Every night, John opens his bedroom window with the lights on (and the doors closed). He feeds the craneflies he catches to the spider that has set up home on the window frame.
Little Henrietta.jpg
He’s called her Henrietta,

Every morning I plead with John to set Henrietta free. I may have a point, because now is the time that the spiders in our garden mate.

“Look at this,” John says. “These two spiders are trying to mate. They are strumming to each other.”

I step up to the bush he kneels in front of.

“Isn’t that sweet?”

“No.” The insignificantly tiny male carefully strumms the thread the female has spun. She in turn rises up, fangs poised, presenting her genitals at the same time. “It’s a game of life and death.”

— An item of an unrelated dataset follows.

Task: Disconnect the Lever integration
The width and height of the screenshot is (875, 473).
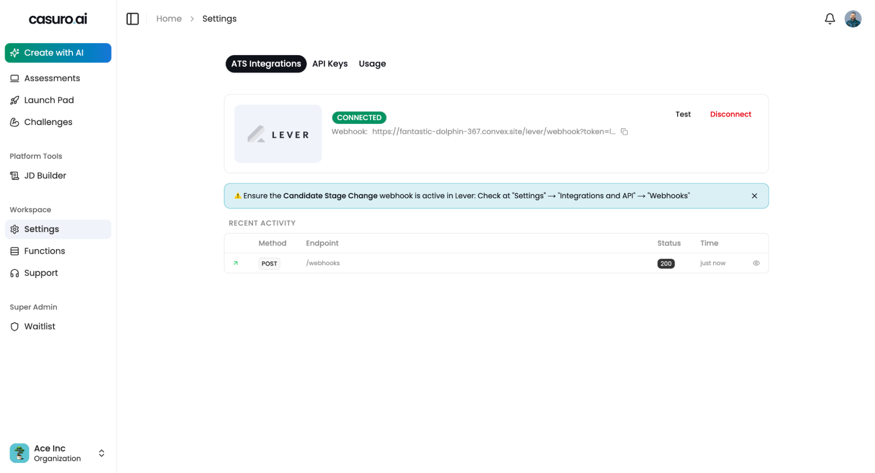Action: click(x=730, y=114)
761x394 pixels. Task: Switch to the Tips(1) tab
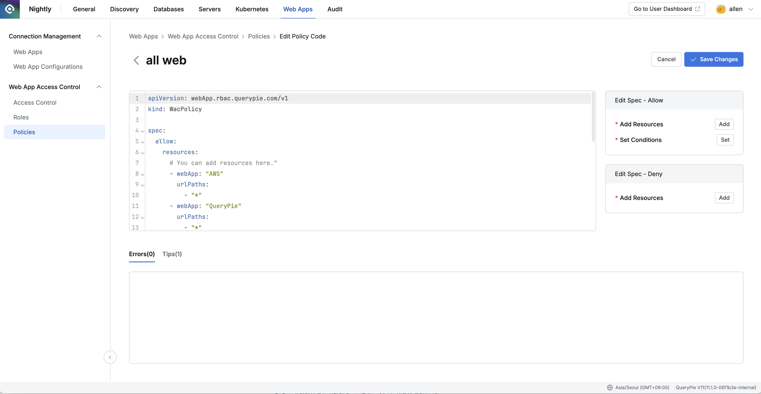172,254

The dance continues. He strumms; she responds briefly. He advances; she does not move. He bounces back. He strumms…

“If I was her, I’d parceled him up by now,” I say sourly. But then my heart leaps. He’s advanced again. This time, he’s not backing off. He’s almost there…

It’s the last move the male ever makes. The female pounces faster than the eye can see. Even as we watch with bated breath, she’s already encasing the hapless suitor in a silver cocoon of silk. She darts across to her web with the parcel dangling from her abdomen, then returns to the thread, turns it around and starts to feed. The suddeness with which this all happened shocks me. Nature and her ways.

“It’s time to put Henrietta out,” I say. “Do it today while the sun still shines, so she too can feast on men.”